Сквозь их учтивость проглядывало полное пренебрежение. От уверенности в себе или от задумчивости, но только слова их были столь скупы, столь вялы, что по временам Рафаэлю казалось, будто они думают о другом. На какие бы грозные симптомы ни указывал Бьяншон, один только Бриссе изредка цедил в ответ:
«Хорошо! Так! « Камеристус был погружен в глубокое раздумье. Могреди походил на драматурга, который, стараясь ничего не упустить, изучает двух чудаков, чтобы вывести их в комедии. Лицо Ораса выдавало глубокую муку и скорбное сочувствие. Слишком недавно стал он врачом, чтобы оставаться равнодушным к мучениям больных и бесстрастно стоять у смертного ложа; он не научился еще сдерживать слезы сострадания, которые застилают человеку глаза и не дают ему выбирать, как это должен делать полководец, благоприятный для победы момент, не слушая стонов умирающих. Около получаса доктора, если можно так выразиться, снимали мерку с болезни и с больного, как портной снимает мерку для фрака с молодого человека, заказавшего ему свадебный костюм; они отделывались общими фразами, поговорили даже о последних новостях, а затем пожелали пройти в кабинет к Рафаэлю, чтобы обменяться впечатлениями и поставить диагноз.
— Мне можно будет присутствовать на вашем совещании? — спросил Рафаэль.
Бриссе и Могреди решительно восстали против этого и, невзирая на настойчивые просьбы больного, отказались вести обсуждение в его присутствии.
Рафаэль покорился обычаю, решив проскользнуть в коридор, откуда можно было хорошо слышать медицинскую дискуссию трех профессоров.
— Милостивые государи, позвольте мне вкратце высказать свое мнение, — сказал Бриссе. — Я не намерен ни навязывать его вам, ни выслушивать опровержения: во-первых, это мнение определенное, окончательно сложившееся, и вытекает оно из полного сходства между одним из моих больных и субъектом, коего мы приглашены исследовать; во-вторых, меня ждут в больнице. Важность дела, которое требует моего присутствия, послужит мне оправданием в том, что я первый взял слово. Занимающий нас субъект в равной мере утомлен и умственным трудом… Над чем это он работал, Орас? — обратился он к молодому врачу.
— Над теорией воли.
— Черт возьми, тема обширная! Повторяю: он утомлен и слишком напряженной работой мысли и нарушением правильного образа жизни, частым употреблением сильных стимулирующих средств, повышенная деятельность тела и мозга подорвала его организм. Ряд признаков, как в общем облике, так и обнаруживаемых при обследовании, явственно указывает, господа, на сильную раздраженность желудка, на воспаление главного симпатического нерва, на чувствительность надчревной области и сжатие подбрюшия. Вы заметили, как у него увеличена печень? Наконец, господин Орас Бьяншон, наблюдавший за пищеварением у больного, сообщил нам, что оно проходит мучительно, с трудом.
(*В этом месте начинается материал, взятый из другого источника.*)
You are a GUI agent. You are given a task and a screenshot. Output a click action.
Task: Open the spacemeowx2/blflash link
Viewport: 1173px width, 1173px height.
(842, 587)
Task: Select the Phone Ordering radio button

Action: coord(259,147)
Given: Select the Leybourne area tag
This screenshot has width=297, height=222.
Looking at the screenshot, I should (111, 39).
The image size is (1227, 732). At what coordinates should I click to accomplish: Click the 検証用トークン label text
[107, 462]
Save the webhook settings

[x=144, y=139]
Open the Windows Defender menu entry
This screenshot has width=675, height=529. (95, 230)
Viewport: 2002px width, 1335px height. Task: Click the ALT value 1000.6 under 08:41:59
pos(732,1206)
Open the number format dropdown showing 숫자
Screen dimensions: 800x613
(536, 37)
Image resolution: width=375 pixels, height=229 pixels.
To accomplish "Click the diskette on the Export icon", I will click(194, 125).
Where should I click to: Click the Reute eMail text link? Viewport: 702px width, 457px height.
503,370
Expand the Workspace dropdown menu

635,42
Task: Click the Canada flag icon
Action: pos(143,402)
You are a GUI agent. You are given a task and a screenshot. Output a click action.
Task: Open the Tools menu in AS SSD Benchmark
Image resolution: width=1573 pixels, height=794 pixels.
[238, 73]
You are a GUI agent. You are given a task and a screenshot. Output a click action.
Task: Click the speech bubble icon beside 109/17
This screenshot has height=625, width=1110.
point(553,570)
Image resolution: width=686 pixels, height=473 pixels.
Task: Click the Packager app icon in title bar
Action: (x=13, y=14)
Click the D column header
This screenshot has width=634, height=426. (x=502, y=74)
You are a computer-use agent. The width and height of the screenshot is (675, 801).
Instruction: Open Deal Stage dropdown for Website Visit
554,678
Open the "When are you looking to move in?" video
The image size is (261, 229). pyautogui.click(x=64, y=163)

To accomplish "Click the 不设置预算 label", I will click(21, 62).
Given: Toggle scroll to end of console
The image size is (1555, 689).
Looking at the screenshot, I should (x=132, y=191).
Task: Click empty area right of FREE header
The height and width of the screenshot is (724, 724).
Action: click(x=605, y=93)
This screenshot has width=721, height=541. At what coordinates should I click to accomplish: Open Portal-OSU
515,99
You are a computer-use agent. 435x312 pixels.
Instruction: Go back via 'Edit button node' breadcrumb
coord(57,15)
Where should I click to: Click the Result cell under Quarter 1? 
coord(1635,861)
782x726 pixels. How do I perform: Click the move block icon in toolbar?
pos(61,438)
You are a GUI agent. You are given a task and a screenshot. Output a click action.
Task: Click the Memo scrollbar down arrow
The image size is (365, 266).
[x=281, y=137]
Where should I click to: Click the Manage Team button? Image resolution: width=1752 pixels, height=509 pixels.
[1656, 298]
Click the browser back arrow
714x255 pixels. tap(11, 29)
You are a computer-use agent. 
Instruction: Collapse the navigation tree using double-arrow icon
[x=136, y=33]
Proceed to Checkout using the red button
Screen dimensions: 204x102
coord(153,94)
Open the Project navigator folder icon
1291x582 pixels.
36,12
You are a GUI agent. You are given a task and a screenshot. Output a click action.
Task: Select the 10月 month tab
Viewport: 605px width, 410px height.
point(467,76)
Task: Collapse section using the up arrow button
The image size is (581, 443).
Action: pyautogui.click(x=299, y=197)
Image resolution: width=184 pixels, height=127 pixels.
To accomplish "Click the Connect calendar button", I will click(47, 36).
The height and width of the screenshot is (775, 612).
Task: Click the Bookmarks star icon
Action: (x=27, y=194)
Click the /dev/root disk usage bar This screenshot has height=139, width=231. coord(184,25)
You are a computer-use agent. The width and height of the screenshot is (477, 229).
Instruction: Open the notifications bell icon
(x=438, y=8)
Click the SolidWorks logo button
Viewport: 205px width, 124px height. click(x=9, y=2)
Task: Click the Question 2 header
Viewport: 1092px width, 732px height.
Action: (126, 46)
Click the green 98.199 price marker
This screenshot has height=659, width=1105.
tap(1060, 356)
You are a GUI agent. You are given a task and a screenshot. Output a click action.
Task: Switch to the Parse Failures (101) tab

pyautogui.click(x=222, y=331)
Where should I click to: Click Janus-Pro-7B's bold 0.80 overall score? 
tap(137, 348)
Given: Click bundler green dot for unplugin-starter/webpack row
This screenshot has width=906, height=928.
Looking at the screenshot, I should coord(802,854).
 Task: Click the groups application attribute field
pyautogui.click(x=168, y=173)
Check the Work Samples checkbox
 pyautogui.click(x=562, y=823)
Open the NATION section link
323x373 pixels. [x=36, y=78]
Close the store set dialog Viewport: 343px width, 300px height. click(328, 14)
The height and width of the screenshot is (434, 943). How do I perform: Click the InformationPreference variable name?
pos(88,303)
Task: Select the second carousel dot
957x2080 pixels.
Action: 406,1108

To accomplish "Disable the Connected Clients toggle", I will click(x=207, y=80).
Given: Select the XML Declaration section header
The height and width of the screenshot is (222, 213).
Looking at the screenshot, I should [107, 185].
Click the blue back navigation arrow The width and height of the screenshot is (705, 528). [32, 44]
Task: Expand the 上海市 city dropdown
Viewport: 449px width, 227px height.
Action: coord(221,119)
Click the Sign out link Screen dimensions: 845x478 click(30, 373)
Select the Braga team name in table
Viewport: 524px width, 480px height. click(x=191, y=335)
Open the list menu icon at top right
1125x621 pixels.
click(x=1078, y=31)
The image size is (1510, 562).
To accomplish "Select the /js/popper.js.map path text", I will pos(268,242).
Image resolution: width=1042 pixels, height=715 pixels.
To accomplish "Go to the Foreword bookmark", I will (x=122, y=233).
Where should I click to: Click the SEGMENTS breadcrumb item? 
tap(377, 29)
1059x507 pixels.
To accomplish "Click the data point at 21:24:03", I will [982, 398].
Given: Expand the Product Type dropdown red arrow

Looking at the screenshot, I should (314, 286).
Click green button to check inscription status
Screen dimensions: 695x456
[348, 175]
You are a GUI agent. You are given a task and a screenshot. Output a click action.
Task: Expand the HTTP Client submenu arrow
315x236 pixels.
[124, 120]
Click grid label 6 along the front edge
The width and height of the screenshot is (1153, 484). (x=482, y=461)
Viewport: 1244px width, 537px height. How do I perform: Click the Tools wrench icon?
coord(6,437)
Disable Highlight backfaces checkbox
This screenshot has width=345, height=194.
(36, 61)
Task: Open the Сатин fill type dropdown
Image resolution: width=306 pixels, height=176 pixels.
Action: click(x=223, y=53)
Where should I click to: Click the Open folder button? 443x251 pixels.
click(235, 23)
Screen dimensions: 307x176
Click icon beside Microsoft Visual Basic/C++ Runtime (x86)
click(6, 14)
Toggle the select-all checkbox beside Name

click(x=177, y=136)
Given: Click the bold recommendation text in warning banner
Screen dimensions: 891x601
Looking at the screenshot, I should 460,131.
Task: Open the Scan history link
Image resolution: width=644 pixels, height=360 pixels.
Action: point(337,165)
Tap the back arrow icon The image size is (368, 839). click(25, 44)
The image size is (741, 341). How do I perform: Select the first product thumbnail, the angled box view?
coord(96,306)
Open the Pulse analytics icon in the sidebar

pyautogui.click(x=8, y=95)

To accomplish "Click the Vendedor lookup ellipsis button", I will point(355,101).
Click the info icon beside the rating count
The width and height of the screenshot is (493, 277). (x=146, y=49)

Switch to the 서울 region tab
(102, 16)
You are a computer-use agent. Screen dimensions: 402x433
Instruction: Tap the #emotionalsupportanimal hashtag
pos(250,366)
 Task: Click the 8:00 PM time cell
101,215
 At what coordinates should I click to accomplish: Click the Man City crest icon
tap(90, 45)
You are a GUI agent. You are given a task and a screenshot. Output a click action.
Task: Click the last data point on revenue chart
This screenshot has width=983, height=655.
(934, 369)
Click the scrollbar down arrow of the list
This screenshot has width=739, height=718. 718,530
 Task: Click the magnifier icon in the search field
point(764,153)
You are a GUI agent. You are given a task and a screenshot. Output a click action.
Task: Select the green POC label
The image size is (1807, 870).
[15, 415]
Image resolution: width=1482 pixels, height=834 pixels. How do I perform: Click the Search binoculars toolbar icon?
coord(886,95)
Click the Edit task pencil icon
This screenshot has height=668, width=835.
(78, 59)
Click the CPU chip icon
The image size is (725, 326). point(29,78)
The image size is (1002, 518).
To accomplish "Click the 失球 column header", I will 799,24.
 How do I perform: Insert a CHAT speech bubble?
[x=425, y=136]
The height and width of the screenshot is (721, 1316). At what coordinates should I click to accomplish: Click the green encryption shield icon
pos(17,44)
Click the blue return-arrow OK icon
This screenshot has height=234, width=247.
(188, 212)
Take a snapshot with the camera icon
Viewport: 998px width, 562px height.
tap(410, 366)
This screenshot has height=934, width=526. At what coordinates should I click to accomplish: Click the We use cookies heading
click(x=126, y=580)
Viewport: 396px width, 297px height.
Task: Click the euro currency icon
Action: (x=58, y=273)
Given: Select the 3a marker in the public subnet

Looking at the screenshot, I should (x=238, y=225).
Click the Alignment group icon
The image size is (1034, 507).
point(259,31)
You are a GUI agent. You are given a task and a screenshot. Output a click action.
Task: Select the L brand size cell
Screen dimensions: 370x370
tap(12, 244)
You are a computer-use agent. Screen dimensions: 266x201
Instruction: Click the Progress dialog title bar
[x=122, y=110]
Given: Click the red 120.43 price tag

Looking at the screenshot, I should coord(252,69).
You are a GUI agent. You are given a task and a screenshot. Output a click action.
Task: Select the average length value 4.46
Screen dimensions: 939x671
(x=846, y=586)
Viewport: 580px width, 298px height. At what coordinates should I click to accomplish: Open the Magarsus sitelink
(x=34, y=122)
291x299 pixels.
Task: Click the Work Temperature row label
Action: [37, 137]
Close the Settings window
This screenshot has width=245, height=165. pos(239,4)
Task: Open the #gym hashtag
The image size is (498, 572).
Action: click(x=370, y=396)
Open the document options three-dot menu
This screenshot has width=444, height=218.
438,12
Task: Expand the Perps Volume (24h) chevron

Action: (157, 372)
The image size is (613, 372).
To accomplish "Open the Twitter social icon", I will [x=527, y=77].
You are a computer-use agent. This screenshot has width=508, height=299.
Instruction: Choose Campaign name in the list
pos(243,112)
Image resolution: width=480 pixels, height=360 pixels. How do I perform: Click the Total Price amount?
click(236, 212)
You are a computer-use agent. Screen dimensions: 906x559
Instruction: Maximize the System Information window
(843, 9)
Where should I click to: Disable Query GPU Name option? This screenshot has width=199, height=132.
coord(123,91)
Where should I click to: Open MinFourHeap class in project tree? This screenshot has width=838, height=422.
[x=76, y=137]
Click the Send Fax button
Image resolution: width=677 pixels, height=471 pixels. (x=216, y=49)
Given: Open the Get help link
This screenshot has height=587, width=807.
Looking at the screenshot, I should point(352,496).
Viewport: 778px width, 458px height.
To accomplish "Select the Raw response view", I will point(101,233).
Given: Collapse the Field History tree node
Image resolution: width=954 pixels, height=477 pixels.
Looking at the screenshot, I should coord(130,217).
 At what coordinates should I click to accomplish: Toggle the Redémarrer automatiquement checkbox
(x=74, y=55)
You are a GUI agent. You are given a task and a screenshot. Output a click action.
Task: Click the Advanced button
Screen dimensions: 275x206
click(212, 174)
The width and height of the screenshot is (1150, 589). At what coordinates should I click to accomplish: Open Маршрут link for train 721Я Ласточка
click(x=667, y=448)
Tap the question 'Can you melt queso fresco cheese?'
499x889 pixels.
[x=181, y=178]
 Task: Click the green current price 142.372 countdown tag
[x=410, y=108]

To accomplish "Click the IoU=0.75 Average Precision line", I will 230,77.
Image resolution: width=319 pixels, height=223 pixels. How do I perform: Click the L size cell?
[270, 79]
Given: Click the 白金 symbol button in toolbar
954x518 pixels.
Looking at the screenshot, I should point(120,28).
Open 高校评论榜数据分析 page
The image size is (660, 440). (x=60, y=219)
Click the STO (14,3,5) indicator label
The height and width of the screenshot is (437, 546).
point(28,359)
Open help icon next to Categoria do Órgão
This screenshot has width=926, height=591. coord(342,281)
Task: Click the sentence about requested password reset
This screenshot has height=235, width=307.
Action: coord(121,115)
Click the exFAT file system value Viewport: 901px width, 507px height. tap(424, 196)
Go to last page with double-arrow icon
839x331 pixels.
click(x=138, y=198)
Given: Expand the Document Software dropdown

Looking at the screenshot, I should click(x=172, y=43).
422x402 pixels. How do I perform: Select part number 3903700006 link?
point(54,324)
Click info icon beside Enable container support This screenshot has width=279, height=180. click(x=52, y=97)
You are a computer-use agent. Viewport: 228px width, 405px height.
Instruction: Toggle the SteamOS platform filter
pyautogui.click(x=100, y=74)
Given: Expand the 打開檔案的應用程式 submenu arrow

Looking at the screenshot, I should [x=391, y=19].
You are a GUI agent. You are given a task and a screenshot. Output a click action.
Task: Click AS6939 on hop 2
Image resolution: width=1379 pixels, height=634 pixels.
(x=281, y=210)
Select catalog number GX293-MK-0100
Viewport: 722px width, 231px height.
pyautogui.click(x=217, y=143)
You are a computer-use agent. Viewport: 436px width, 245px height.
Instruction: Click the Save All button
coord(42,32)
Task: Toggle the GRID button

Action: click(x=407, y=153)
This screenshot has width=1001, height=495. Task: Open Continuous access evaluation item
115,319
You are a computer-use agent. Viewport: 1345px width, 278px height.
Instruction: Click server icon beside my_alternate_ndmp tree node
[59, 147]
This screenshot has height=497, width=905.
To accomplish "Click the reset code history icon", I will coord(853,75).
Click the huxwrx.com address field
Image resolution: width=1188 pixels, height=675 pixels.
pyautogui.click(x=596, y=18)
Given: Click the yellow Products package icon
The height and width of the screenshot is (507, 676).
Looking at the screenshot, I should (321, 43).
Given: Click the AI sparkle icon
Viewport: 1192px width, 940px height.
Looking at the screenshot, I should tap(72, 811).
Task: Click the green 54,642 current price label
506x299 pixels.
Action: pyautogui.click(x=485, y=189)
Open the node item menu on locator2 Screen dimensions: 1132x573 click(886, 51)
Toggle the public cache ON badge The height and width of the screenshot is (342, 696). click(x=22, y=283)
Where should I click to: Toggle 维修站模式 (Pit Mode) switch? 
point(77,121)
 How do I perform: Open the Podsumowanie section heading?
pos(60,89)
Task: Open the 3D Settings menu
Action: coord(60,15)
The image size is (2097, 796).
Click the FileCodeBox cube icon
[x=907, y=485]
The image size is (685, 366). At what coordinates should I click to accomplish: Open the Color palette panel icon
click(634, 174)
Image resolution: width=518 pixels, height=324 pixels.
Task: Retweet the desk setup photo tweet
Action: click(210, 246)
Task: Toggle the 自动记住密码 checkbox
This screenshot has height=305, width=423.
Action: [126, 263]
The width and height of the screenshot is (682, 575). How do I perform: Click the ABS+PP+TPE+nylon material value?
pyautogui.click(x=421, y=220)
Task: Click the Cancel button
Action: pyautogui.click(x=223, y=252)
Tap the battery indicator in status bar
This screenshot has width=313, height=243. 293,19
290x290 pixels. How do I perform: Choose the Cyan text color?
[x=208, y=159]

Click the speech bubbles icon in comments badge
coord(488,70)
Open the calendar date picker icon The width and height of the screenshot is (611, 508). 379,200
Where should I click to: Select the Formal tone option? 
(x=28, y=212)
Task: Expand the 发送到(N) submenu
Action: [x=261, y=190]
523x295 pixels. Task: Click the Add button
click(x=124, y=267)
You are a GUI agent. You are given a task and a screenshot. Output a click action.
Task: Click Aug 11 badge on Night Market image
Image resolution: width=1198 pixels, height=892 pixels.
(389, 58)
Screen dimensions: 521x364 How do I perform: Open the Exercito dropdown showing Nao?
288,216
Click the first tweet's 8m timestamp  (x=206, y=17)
Собственно говоря, желудка больше не существует; человека нет. Интеллект атрофирован, потому что человек более не переваривает пищи. Прогрессирующее перерождение надчревной области, этого жизненного центра, испортило всю систему. Отсюда постоянная и явная иррадиация; при посредстве нервного сплетения расстройство затронуло мозг, отсюда крайняя раздражительность этого органа. Появилась мономания. У больного навязчивая идея. В его представлении шагреневая кожа действительно суживается, хотя, может быть, она всегда была такой, как мы ее сейчас видели; но сжимается она или нет, эта шагрень для него все равно что муха, которая сидела на носу у некоего великого визиря. Поставьте поскорее пиявки на надбрюшие, умерьте раздражительность этого органа, в котором заключен весь человек, заставьте больного придерживаться режима — и мономания пройдет. На этом я заканчиваю.
Доктор Бьяншон сам должен установить курс лечения в общем и в частностях.
Возможно, болезнь осложнилась, возможно, дыхательные пути также раздражены, но я полагаю, что лечение кишечного тракта гораздо важнее, нужнее, неотложнее, чем лечение легких. Упорный труд над отвлеченными материями и некоторые бурные страсти произвели сильнейшее расстройство жизненного механизма; однако, чтобы исправить пружины, время еще не упущено, особо важных повреждений не наблюдается. Итак, вы вполне можете спасти вашего друга, — заключил он, обращаясь к Бьяншону.